According to the New York State Library, which administers the grants, surveys have estimated that the cost of public library construction and renovation needs statewide totals more than $1.5 billion. More than 50% of the over 1,000 public library buildings across New York are over 60 years old. Another 33% are more than three decades old. Many of the state’s local public libraries are unable to accommodate users with disabilities, and cannot provide Internet, computer, and other electronic technologies to users because of outdated and inadequate electrical wiring. They also do not have sufficient space to house the library's collection and lack sufficient space for public access computers.
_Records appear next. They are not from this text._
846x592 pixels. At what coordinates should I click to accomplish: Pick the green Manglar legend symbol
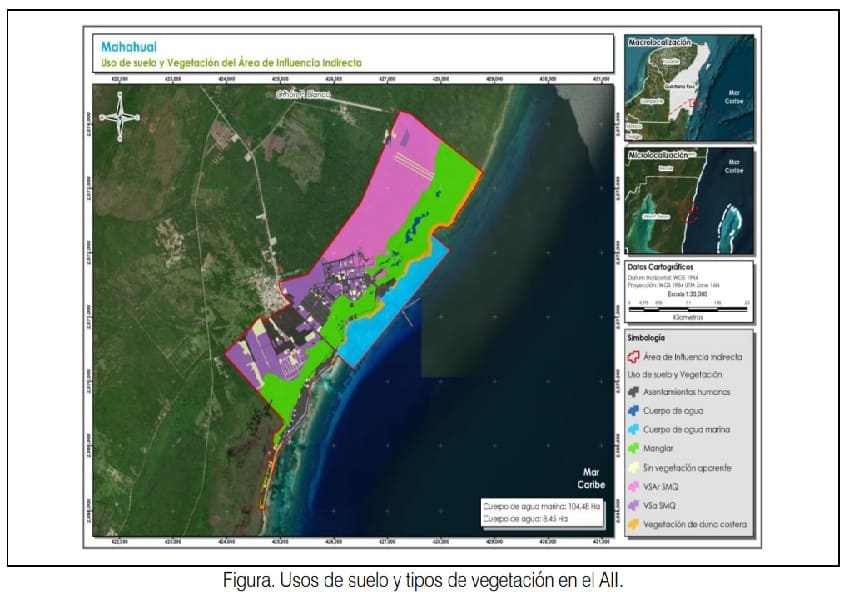click(x=633, y=448)
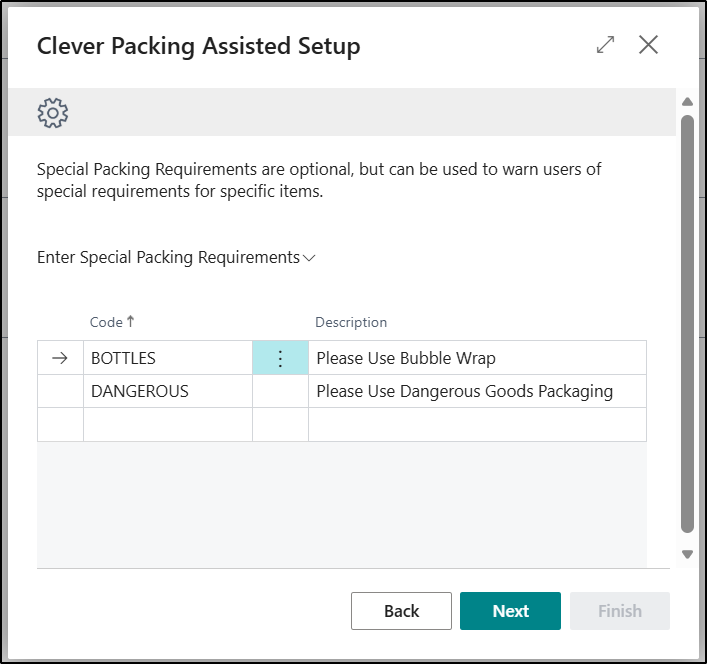Click the scrollbar up arrow
Image resolution: width=707 pixels, height=664 pixels.
(x=686, y=102)
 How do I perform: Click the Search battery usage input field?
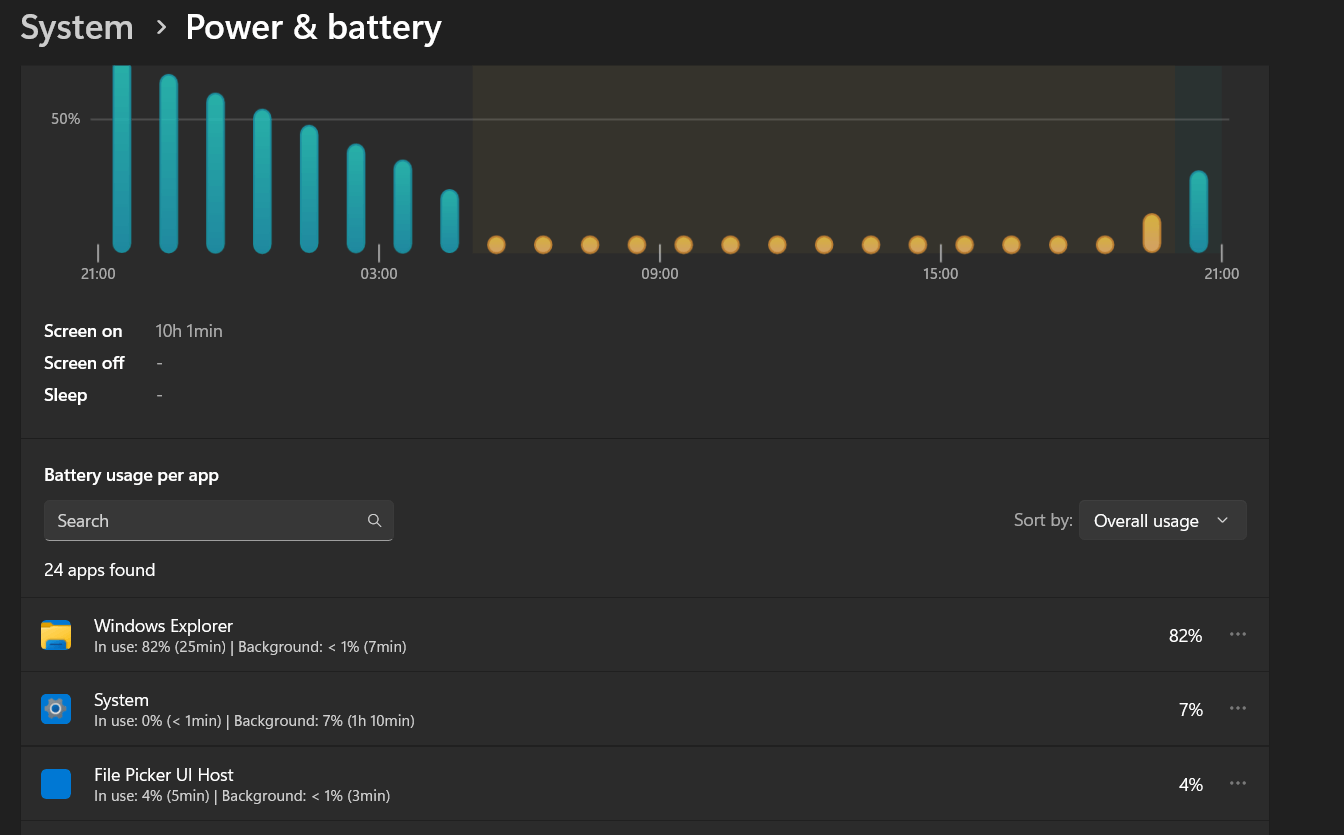coord(200,520)
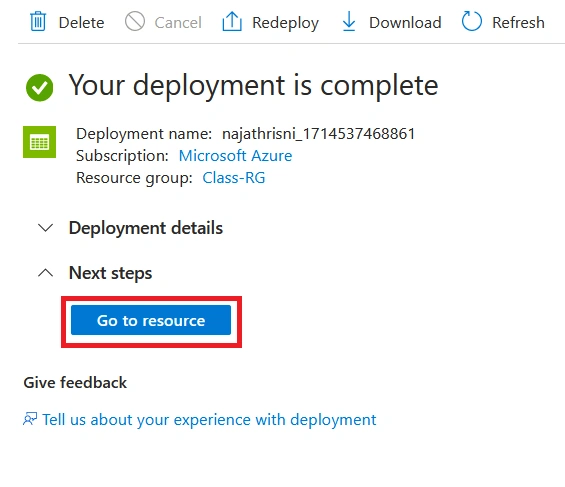
Task: Click the Refresh circular arrow icon
Action: coord(472,21)
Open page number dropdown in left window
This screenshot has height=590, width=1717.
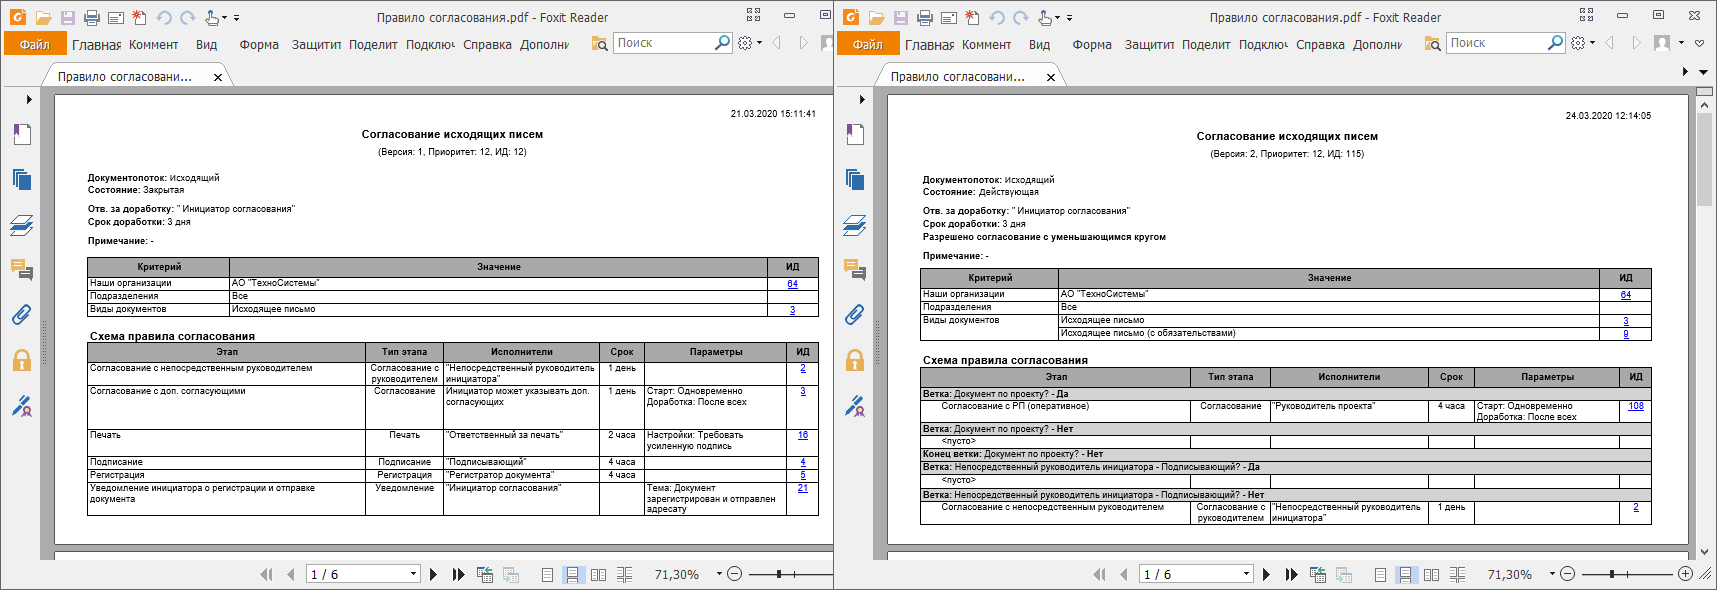click(x=413, y=574)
The construction grants help libraries and library systems make renovations and upgrades, including broadband infrastructure, update electrical wiring to accommodate computer technology, renovate facilities to provide wheelchair accessible entrances and become fully accessible to persons with disabilities, and provide community meeting rooms.
O’Mara and Palmesano announced the following grants to area libraries:
> Arkport Public Library (Steuben County), $63,792 for exterior work to gain energy efficiencies, and interior work to improve accessibility and gain energy efficiencies, including the renovation of public spaces;
> Cohocton Public Library (Steuben County), $37,469 for Community Room renovations to improve overall space availability and accessibility as well as increase energy efficiencies;
> Dormann Library (Bath, Steuben County), $48,750 to complete the library’s roof replacement;
> Southeast Steuben County Library (Corning, Steuben County), $95,925 for the installation of Solar Shades, window replacements, and a cargo elevator upgrade;
> Wimodaughsian Free Library (Canisteo, Steuben County), $9,862 to renovate a storage room and install a public space kitchen to support programs, and to install an ADA accessible bathroom;
> Watkins Glen School District Free Public Library (Schuyler County), $212,348 for the removal and replacement of all existing roof materials, replacement of two roof exhaust penetrations, and supervision and project management.
> Dundee Library (Yates County), $59,958 to upgrade the library’s HVAC system, original (1920) storm and wood-sash windows (1977), and lighting, and rebuild exterior concrete stairs.
O’Mara is a past recipient of the “Outstanding Advocate for Libraries Award” from the New York Library Association (NYLA). In 2015, O’Mara and Palmesano sponsored a new law (Chapter 480 of the Laws of 2015) that, for the first time, included “installation and infrastructure of broadband services” as a specific project category eligible to receive funding through the Library Construction Grant Program. Prior to the law’s enactment, libraries were unable to access funding through the popular grant program specifically for broadband purposes including cable, wiring and modems, and network terminals and access points.